A law school dean says giving social media firms the power to permanently ban politicians could have serious ramifications for the future of free speech on the internet.

SAN FRANCISCO (CN) — Pondering the free speech implications of Twitter’s lifetime ban on President Donald Trump after a violent attack on the U.S. Capitol, a constitutional law scholar warned Thursday that a private company’s silencing of a sitting president sets a dangerous precedent.

“I worry that if we encourage Twitter to censor Donald Trump today, tomorrow it might be my speech or your speech that gets censored,” University of California, Berkeley Law School dean Erwin Chemerinsky said.

Chemerinsky was speaking at a virtual panel discussion on “Trump, Twitter and Free Speech” hosted by the First Amendment Coalition and its executive director David Snyder.

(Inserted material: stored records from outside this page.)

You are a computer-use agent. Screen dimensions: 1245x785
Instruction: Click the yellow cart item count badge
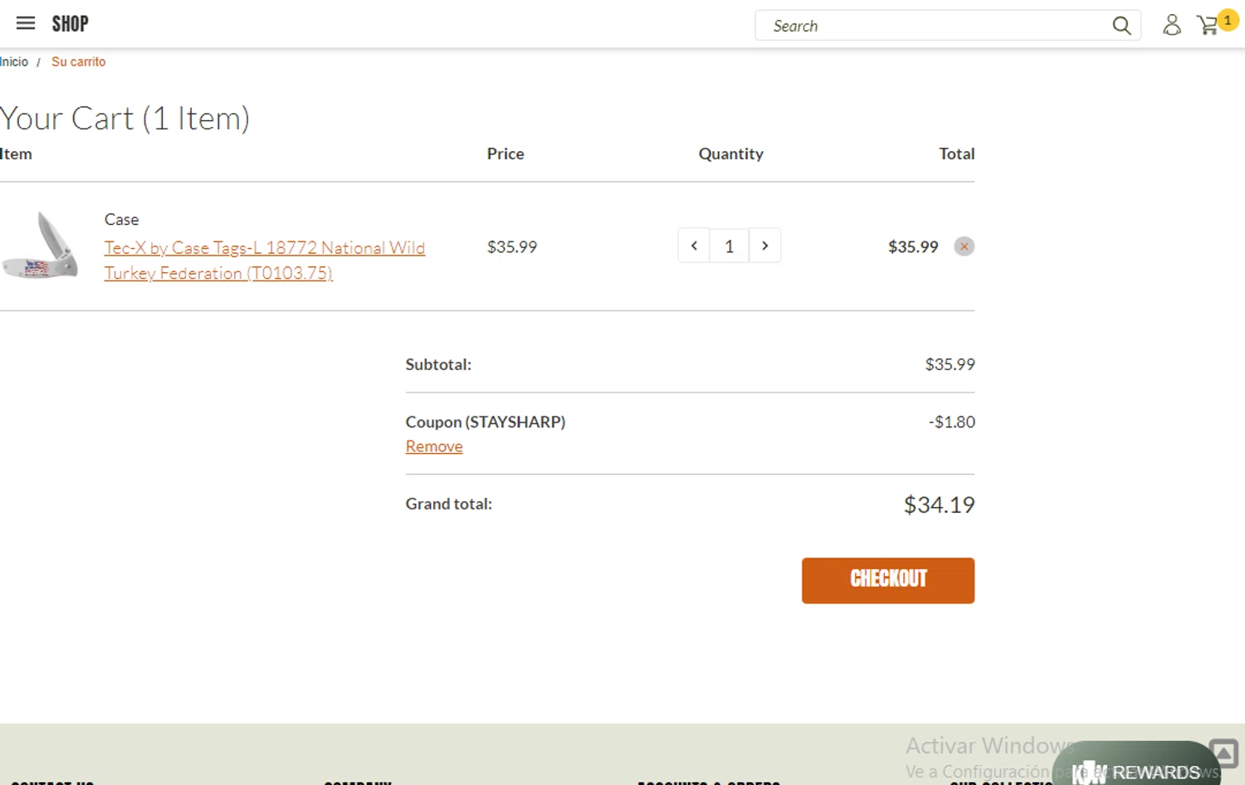tap(1228, 20)
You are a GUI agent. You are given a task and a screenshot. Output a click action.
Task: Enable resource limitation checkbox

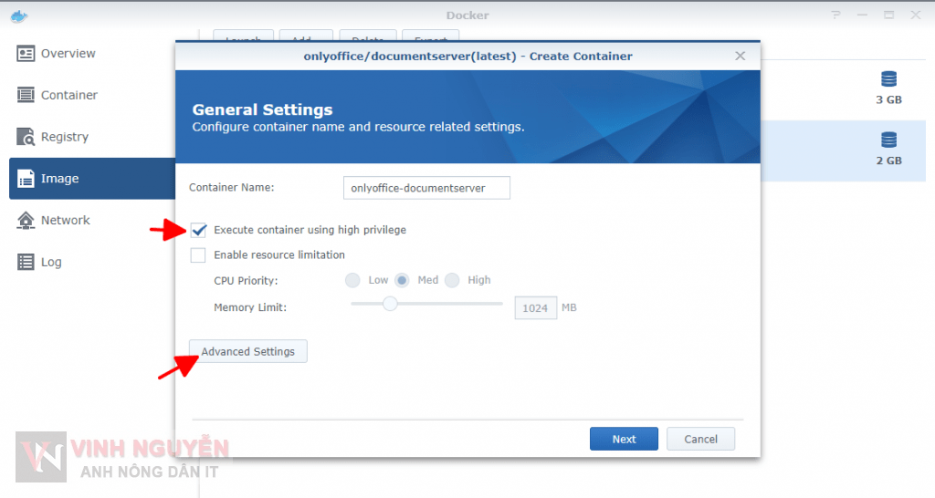[198, 255]
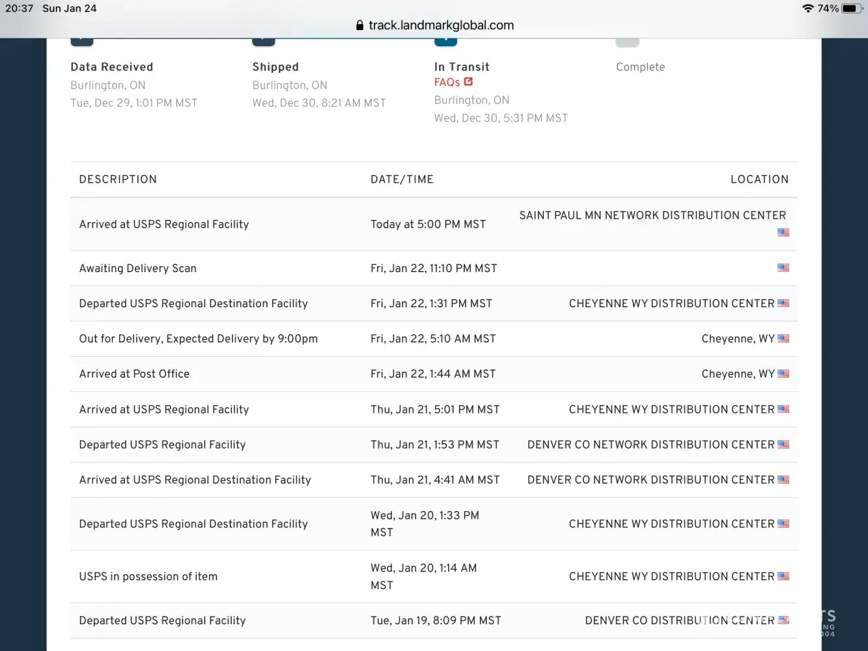The height and width of the screenshot is (651, 868).
Task: Click the US flag in Saint Paul row
Action: pyautogui.click(x=783, y=232)
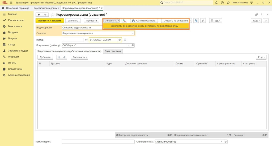Open attached files via paperclip icon
272x146 pixels.
203,21
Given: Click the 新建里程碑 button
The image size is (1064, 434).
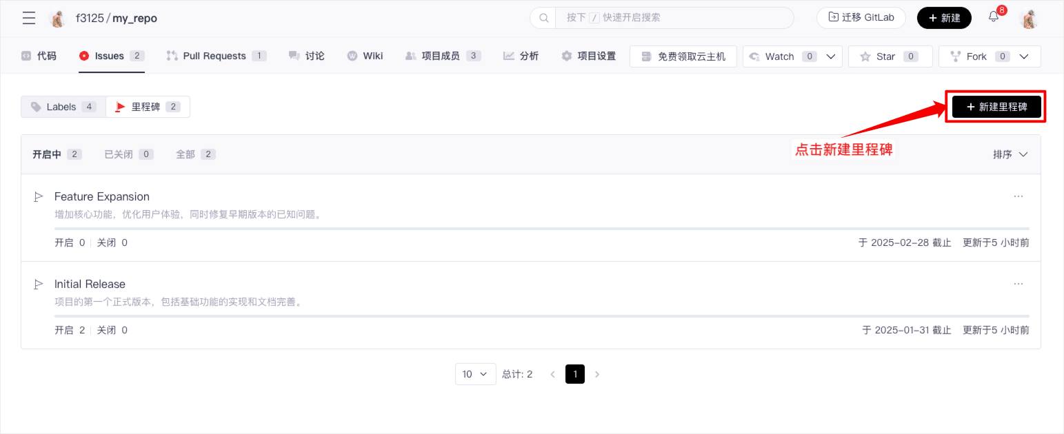Looking at the screenshot, I should [996, 107].
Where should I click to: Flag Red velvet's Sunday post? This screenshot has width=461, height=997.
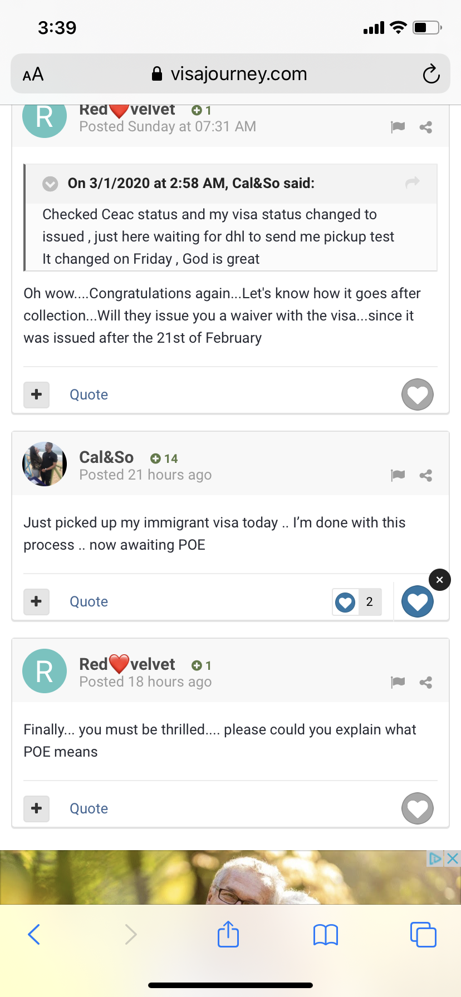(x=398, y=127)
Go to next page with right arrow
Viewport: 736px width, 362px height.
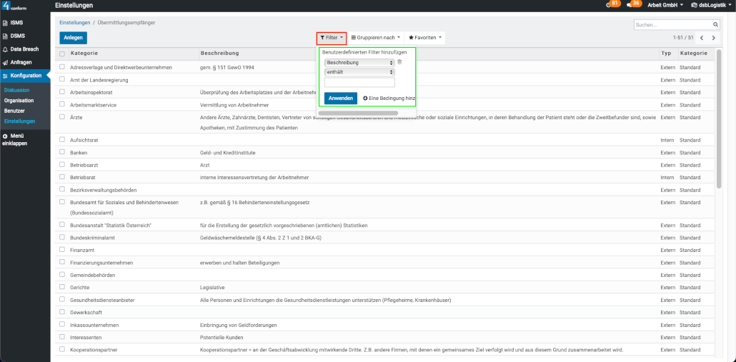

The law school dean said he would prefer to never see another false, misleading or incendiary tweet from Trump, but he doesn’t think social media firms should determine what messages are okay for the public to see.

“That’s a big concern for me,” Chemerinsky said. “I worry that Twitter, Facebook, Google and YouTube have so much control over what kind of speech we can receive.”

While he disagrees with Twitter’s decision to permanently ban Trump, that does not mean social media platforms should embrace an “anything goes” policy, he said.

“I think Twitter is completely justified in taking down any tweets by Trump or anybody else that are regarded as incitement, threat, invasion of privacy or defamatory,” he said.

Social media companies are not bound by the First Amendment, which only prohibits government entities from curtailing speech. Some argue that social media firms are like utilities because people depend on them for communication and information. Because they receive government benefits in the form of liability protections, some also argue that the First Amendment should apply to them.

Others say social media firms are more like newspapers, especially since they exercise control over the content posted on their platforms. If they were treated as newspapers, the companies could then be held liable for defamation when users spread lies through their platforms.

Chemerinsky thinks the social media firms can’t be boxed into either category.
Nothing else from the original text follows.